Despite recent findings that cilia transduce diverse signaling pathways affecting cell proliferation, migration and survival, little is known about the influence of cilia or cilia-associated proteins in glioblastoma multiforme (GBM). We recently showed that primary cilia project from subsets of cells in GBM patient biopsies and derived cell lines. To determine if cilia contribute to GBM growth, we blocked ciliogenesis using a lentivirus expressing a dominant negative form of KIF3A, an essential ciliogenesis protein.
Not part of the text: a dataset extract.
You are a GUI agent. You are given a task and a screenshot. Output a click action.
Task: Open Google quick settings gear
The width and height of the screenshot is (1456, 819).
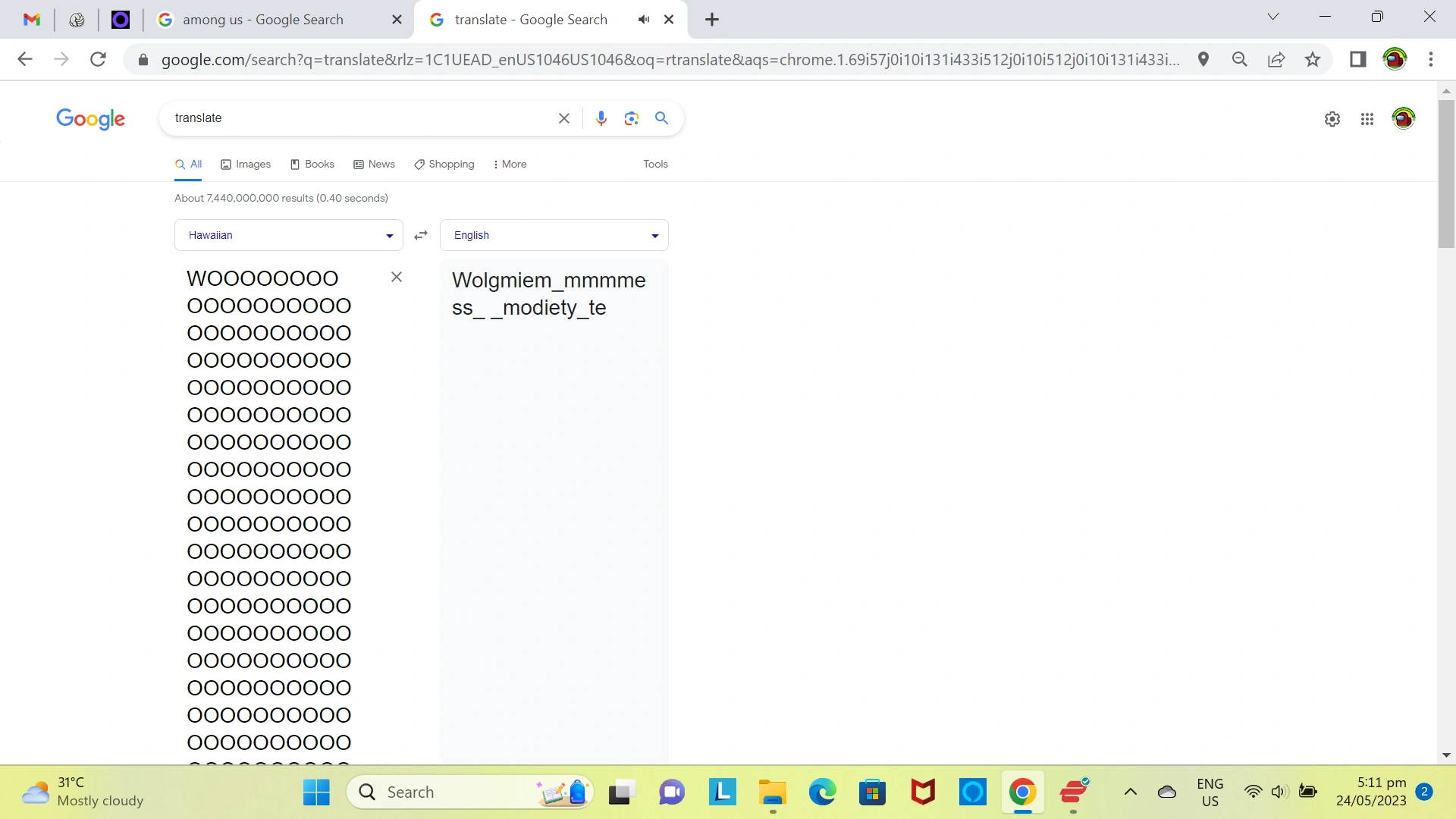[1332, 119]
We generated stable GBM cell lines (L0 and S3; representing different molecular subclasses) whereby dnKIF3A+ cells exhibited virtual complete loss of cilia compared to controls (confirmed by immunostaining and EM). Canonically, secreted Sonic hedgehog (SHH) ligand binds and activates receptor signaling cascades (e.g., smoothened (SMO)) within cilia to promote normal cell proliferation and tumor cell growth in specific developmental and pathological contexts, respectively. To examine the role of SHH in GBM proliferation, we exposed control and dnKIF3A+ L0 and S3 cells to saline or recombinant SHH. We found the number of L0 control cells significantly increased after SHH compared to saline, an effect blocked by pretreatment with cyclopamine (SMO inhibitor). However, SHH did not increase the number of L0 dnKIF3A+ cells. Interestingly, SHH exposure had no effect on S3 control cell numbers, despite observations that SHH signaling components (SMO and Gli3) were recruited to their cilia in response to SHH. This suggests GBM cilia are SHH-responsive but the downstream consequences of ciliary signaling may differ between cell lines. Notably, mice intracranially xenografted with L0 cells expressing dnKIF3A survived significantly longer than mice receiving control cells, and retained the loss of cilia phenotype in the tumors. Collectively, these data suggest KIF3A promotes GBM tumor progression, but the extent to which the effects are mediated by cilia and the heterogeneity of SHH-dependence across GBM subtypes requires further investigation.